Write to Iceberg Catalog with Daft/PyIceberg

Last updated on

The following tutorial walks through exchanging a Dremio Personal Access Token for a short-lived token that can be used to interact with STACKIT Dremio’s Instance underlying Iceberg REST Catalog. In this example, data is written to the Catalog and Object Storage using Daft and PyIceberg.

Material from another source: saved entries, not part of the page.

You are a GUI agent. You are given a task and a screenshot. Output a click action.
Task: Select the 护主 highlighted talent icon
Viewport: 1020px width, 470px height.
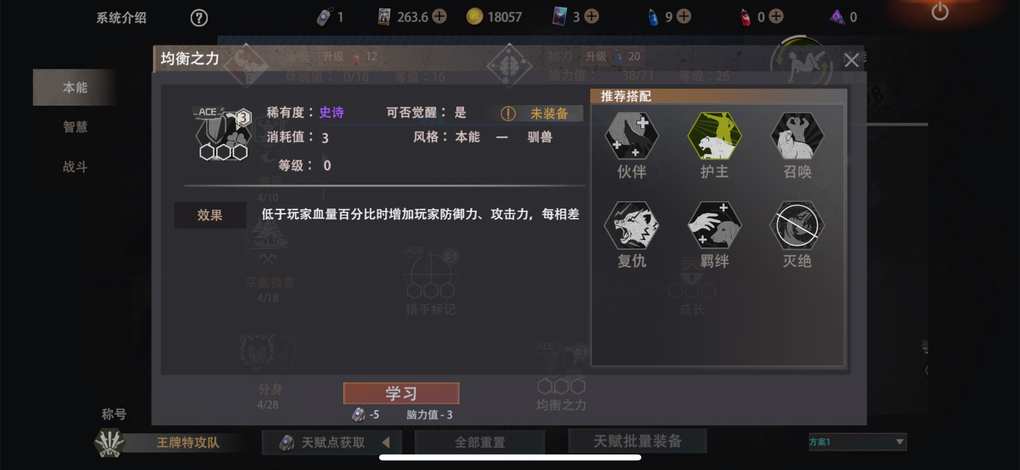point(714,136)
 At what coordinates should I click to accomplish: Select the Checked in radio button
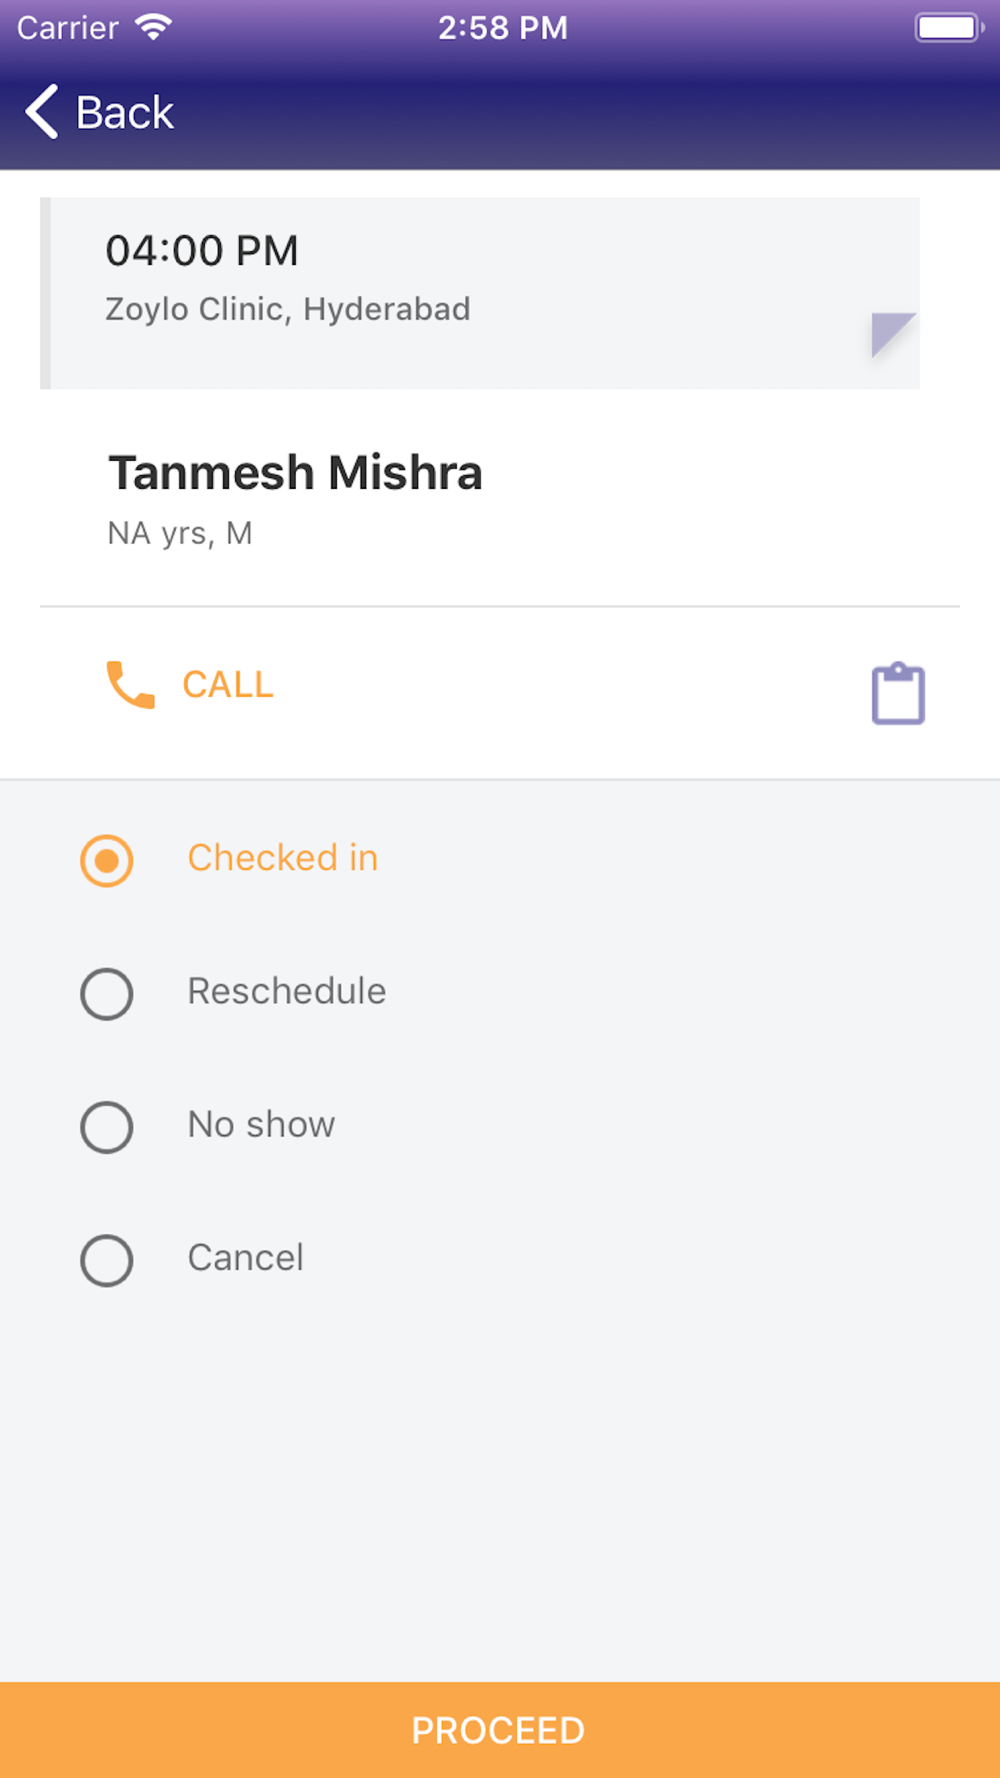pos(107,861)
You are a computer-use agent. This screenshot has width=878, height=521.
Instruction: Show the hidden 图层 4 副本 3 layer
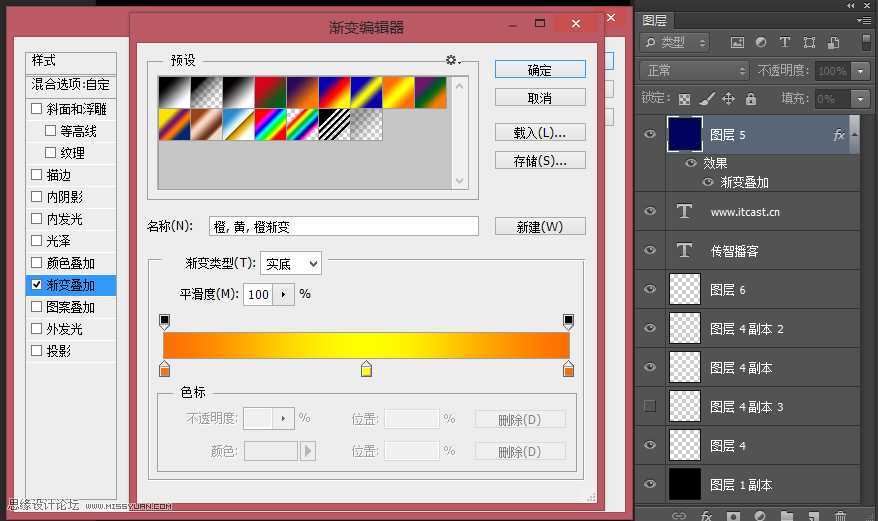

  • You have a STACKIT Dremio instance: Create a Dremio Instance
  • You have enabled Personal Access Tokens in your STACKIT Dremio instance
  • Python3
  • Default catalog is configured and contains, at least, one folder
  • Your Dremio user (or the user you got the PAT from) is allowed to create tables

Create convenience .env file which can be exported before proceeding to the next steps.

.env
export DREMIO_HOST="https://<dremio-instance-url>" # Can be retrieved from STACKIT portal/sdk
export DREMIO_AUTH_ENDPOINT="https://<dremio-instance-url>/oauth/token"
export DREMIO_CATALOG_ENDPOINT="https://catalog.<dremio-instance-url>" # Notice the 'catalog' subdomain
export DREMIO_CATALOG_NAME="c" # Must match the existing default Catalog name in Dremio
export DREMIO_CATALOG_FOLDER="f" # Must match an existing Catalog folder in Dremio
export DREMIO_CATALOG_TABLE="example_table_name" # This table will be ovewritten if exists
export DREMIO_PAT="<create PAT from STACKIT Dremio Instance>"
export BUCKET_NAME="dremio-<dremio-instance-id>"
Terminal window
pip3 install daft pyarrow pyiceberg requests python-dotenv

Exchange Dremio personal access token (PAT) with a Catalog token

Section titled “Exchange Dremio personal access token (PAT) with a Catalog token”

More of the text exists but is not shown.